RAID preference depends on required performance and capacity. Need IOPS - go for RAID10, Need Capacity - RAID5.
As for LSFS - 2-3 times is the maximum possible number. Typical 65/35 Read/Write workload doesn't cause more than 1.5 overhead. This allows to get a hybrid array with flash features for ~$0.3-0.4/GB before Dedupe even kicks in. However, as flash is getting cheaper LSFS starts making much more sense at bigger capacities.
Max Kolomyeytsev
StarWind Software
Alexey Sergeev
Posts: 26
Joined: Mon Feb 13, 2017 12:48 pm

Tue Aug 22, 2017 1:03 pm

Here's been a discussion about performance so I'd like to post another question.

What actual performance boost should I expect with LSFS-device based on this hardware?

5 x 2TB SATA HDD's, 5400RPM, 4k, RAID 5
IBM ServerRAID M5120
RAM L1 Cache: 1GB
RAM Deduplication cache: 4GB
Logical block size: 512 bytes

Compared with thick device based on the same hardware I've got very good results in random read/write operations but sequential writes noticeably slower.
I've attached a few diskspd test results, could you take a look, please?
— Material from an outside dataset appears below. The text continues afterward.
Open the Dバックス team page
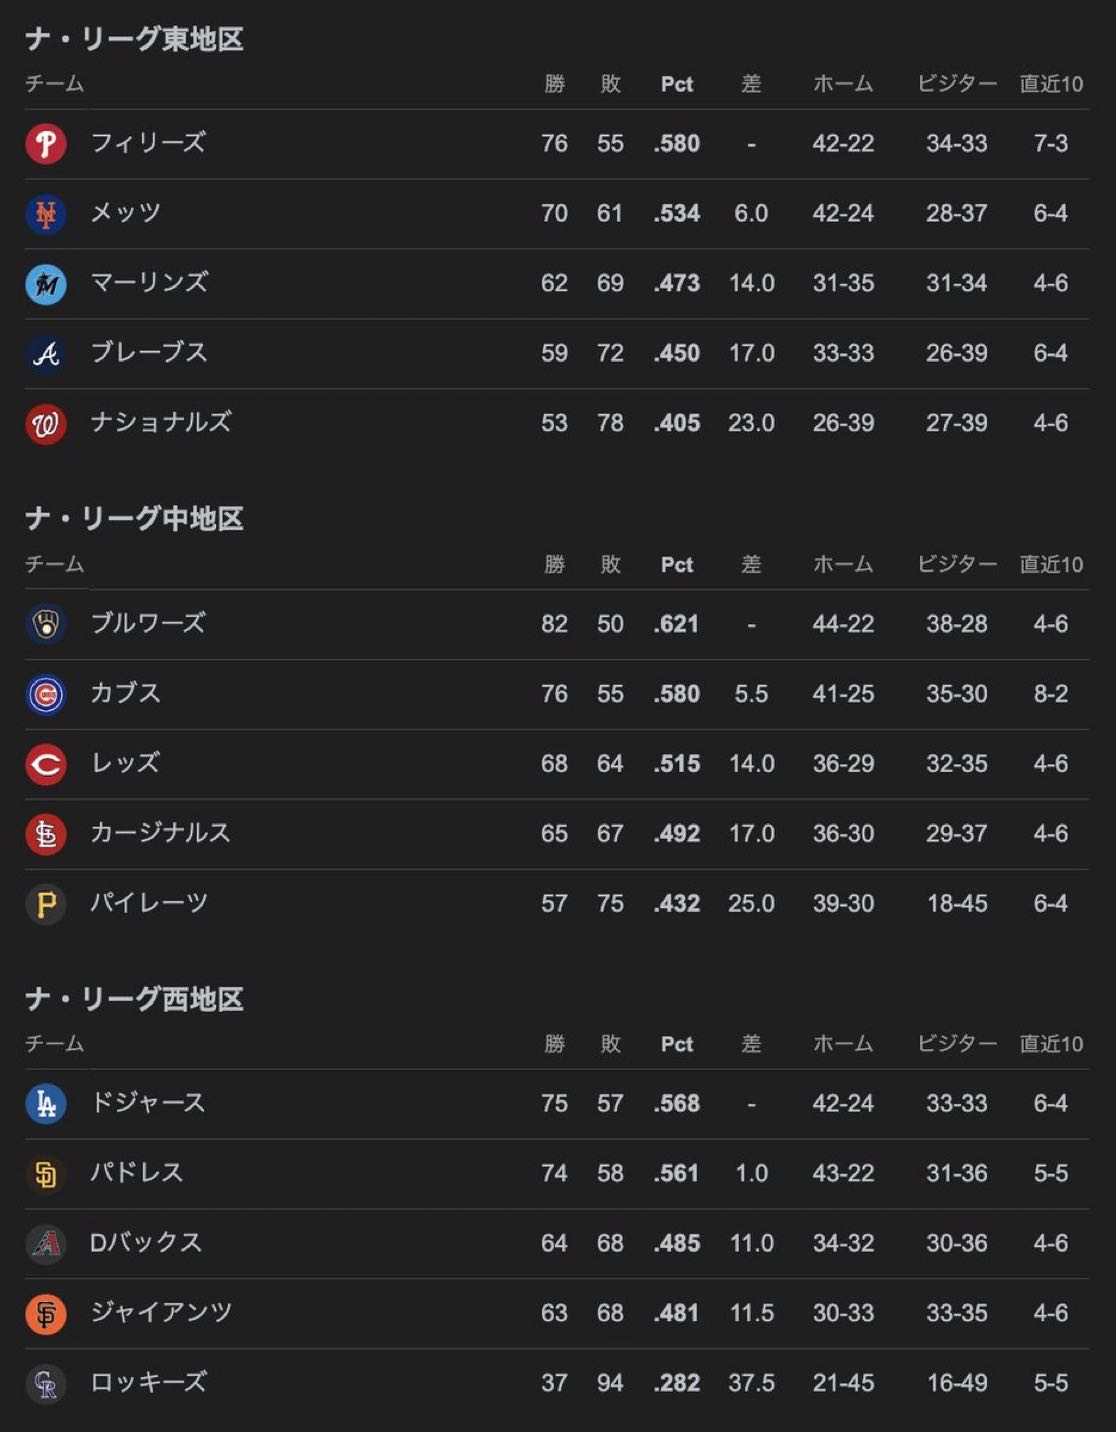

Those were standalone targets connected only via loop-back address.
We don't have any write intensive applications in our environment (common file shares mostly) so I need to decide which type of device would be better.
I know about overprovisioning in case of LSFS-device and going to place 2TB of data in there with 15GB RAM for deduplication and 2GB RAM for L1 cache.

What do you think about it?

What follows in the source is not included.